Rikako Oryo's killing spree might have come to a grisly end , but it's become very clear that there was a mastermind behind her "works of art" who is going to be an altogether trickier individual to track down given his abilities.
It's to this end that Kogami offers Akane some assistance, taking her to see a psychologist (not the best choice for a first date, Kogami) with a particular interest and expertise in criminal psychology, meaning that he's perfectly suited to give her a crash course in psychological profiling of suspects and the like. Given the risks such knowledge could have for an individual's Psycho-Pass - the reason why such training is now barred from being offered to detectives - the decision to undertake this training is hardly a popular one in Ginoza's eyes, although Akane seems to have grown enough in stature to be able to bat his admonishment right back at him... a confrontation that also gives us a window into Ginoza's own back story.

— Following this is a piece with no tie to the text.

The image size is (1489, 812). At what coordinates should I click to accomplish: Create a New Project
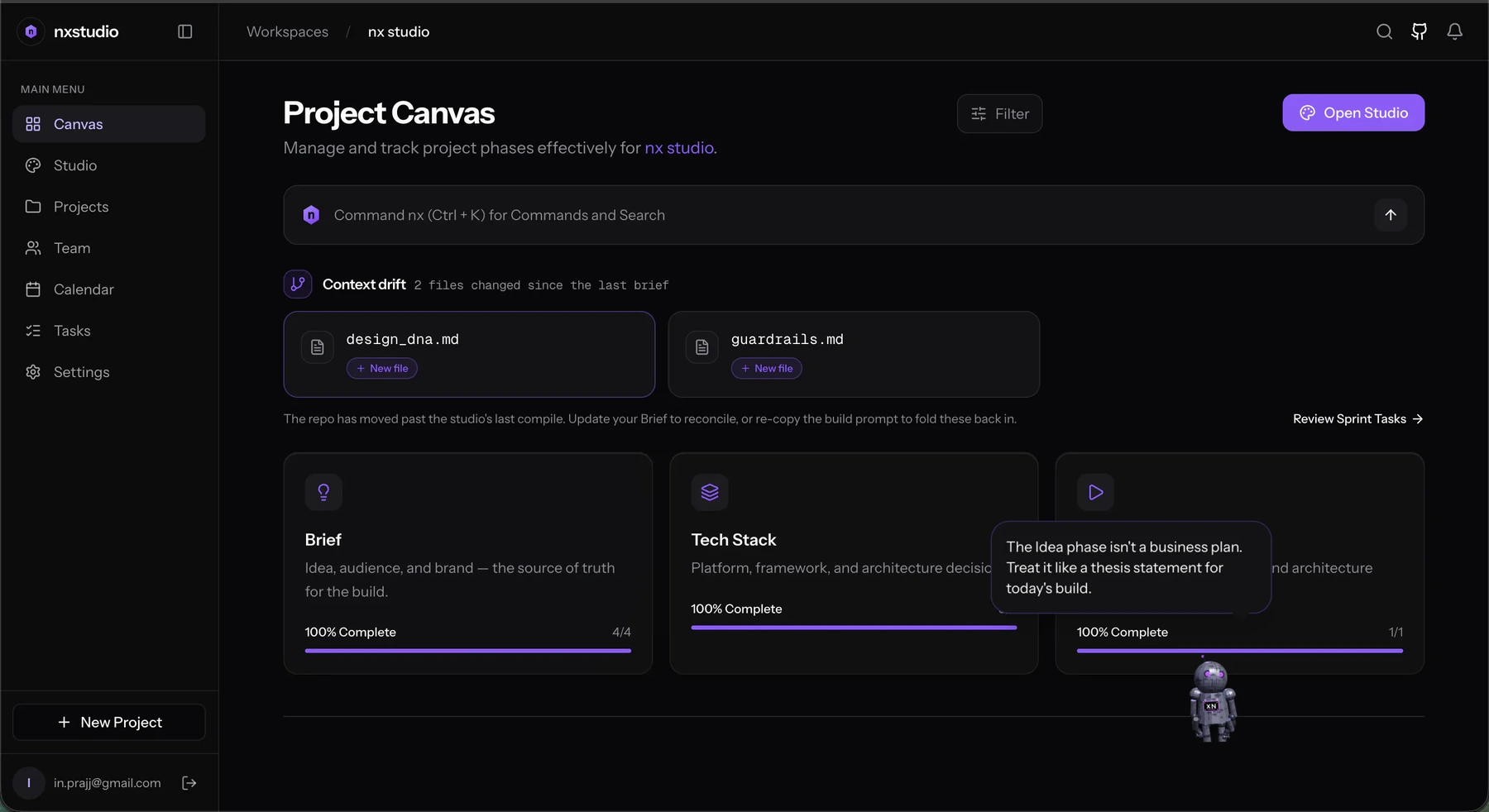pos(109,722)
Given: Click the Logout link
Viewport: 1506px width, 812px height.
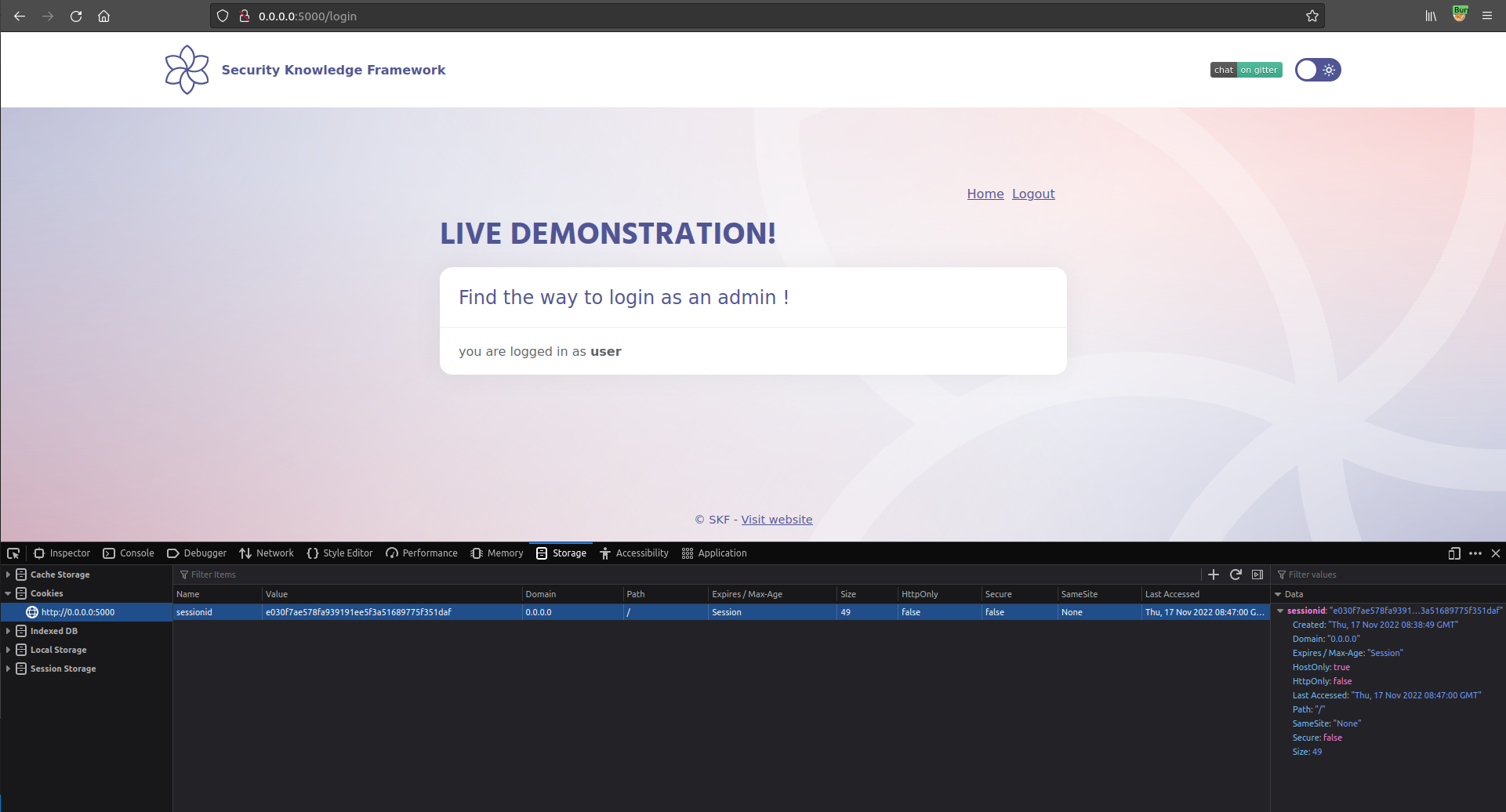Looking at the screenshot, I should pyautogui.click(x=1033, y=194).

Alongside all of this, we also get a glimpse into a world making strides in cyborg technology - strides demonstrated in an intelligent but also slightly creepy for by Toyohisa Senguji, a pioneer in this field whose entire body has been replaced with that of a cyborg aside from his brain. But how does one try to keep one's brain young in an ageless body? By turning young girls into smoking pipes and selecting people of interest to "hunt" and murder, it appears, as this very same Senguji is the man at the centre of many of the goings-on we've seen throughout the series thus far - goings-on instigated more directly by Makishima, the man currently the focus of the Pubic Safety Bureau's manhunt.
Now that it's more comfortable within its proverbial shoes, Psycho-Pass feels more and content with giving us some thought-provoking insights into its world - of course, its talk of cybernetic bodies and minds has more than a passing resemblance to Ghost in the Shell, but its ever-extending thoughts on the whole Sibyl system and mental health, be it the sitgma of mental illness or what even constitutes a "healthy" mental state is also fascinating in its own right, to the point where the detective drama angle of the series can quite easily take a back seat to such major concepts. Thankfully, both the thought-provoking and dramatic elements of the series are working very well indeed up to this point, and Psycho-Pass remains one of the autumn season's best as a result.